I miss peaches and blackberries this time of year. But, I’m becoming more aware of eating with the seasons. So, rather than succumbing to ridiculously-priced produce that’s been shipped to the city from lands far, far away, I’m eating what’s fresh and in season. We’ve got lots of apples at our house. And pears. And squashes of all sorts (delicata being my favorite). Mushrooms seem to be aplenty at this time of year, and they add a nice earthy, hearty flavor and texture to big dishes, as well as lighter summer favorites.
With the recent shutdown of Gourmet magazine, I’ve been doing a lot of online recipe searches on magazine websites.
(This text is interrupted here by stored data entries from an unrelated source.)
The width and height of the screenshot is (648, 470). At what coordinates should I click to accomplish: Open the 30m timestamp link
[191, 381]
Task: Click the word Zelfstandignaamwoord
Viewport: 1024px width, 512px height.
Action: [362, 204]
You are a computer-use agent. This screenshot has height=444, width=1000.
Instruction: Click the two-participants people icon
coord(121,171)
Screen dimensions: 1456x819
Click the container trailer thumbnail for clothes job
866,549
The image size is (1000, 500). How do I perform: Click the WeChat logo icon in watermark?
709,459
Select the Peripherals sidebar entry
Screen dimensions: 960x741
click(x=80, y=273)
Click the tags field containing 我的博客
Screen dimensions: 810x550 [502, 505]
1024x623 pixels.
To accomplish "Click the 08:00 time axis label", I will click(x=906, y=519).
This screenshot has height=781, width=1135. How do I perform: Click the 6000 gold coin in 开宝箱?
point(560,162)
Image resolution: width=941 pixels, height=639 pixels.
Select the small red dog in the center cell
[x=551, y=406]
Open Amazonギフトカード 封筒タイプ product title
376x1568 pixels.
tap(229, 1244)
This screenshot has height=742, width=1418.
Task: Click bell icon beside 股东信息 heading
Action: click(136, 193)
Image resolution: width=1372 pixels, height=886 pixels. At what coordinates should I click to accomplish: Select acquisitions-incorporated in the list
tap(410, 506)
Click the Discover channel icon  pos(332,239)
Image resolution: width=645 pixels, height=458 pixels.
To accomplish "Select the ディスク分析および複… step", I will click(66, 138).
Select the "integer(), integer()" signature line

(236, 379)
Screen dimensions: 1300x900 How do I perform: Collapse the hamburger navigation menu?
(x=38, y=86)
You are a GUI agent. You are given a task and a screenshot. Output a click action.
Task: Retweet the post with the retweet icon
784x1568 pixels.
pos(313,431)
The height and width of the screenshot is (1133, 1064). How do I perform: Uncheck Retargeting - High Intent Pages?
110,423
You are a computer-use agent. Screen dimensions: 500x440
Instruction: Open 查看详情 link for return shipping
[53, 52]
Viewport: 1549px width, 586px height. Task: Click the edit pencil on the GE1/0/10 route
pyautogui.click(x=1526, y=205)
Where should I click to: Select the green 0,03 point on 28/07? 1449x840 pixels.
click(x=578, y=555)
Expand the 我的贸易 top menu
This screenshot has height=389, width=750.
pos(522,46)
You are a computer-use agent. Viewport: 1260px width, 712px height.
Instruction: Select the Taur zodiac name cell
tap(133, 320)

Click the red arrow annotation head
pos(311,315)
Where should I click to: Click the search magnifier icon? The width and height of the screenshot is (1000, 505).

Some part of me is paranoid that I’ll wake up and find my other favorite magazines closing down. There are so many great magazines out there and I find it so disheartening to see the print industry suffering. Saveur is one of the best out there. The writing, the photographs, the combination of food, culture and travel. It’s all there. I’ve been a subscriber for over a year now and I get excited every month when my new issue arrives. When I can’t get enough and want more, I can now go to their spiffy re-designed site, which is chock-ful of fantastic recipes.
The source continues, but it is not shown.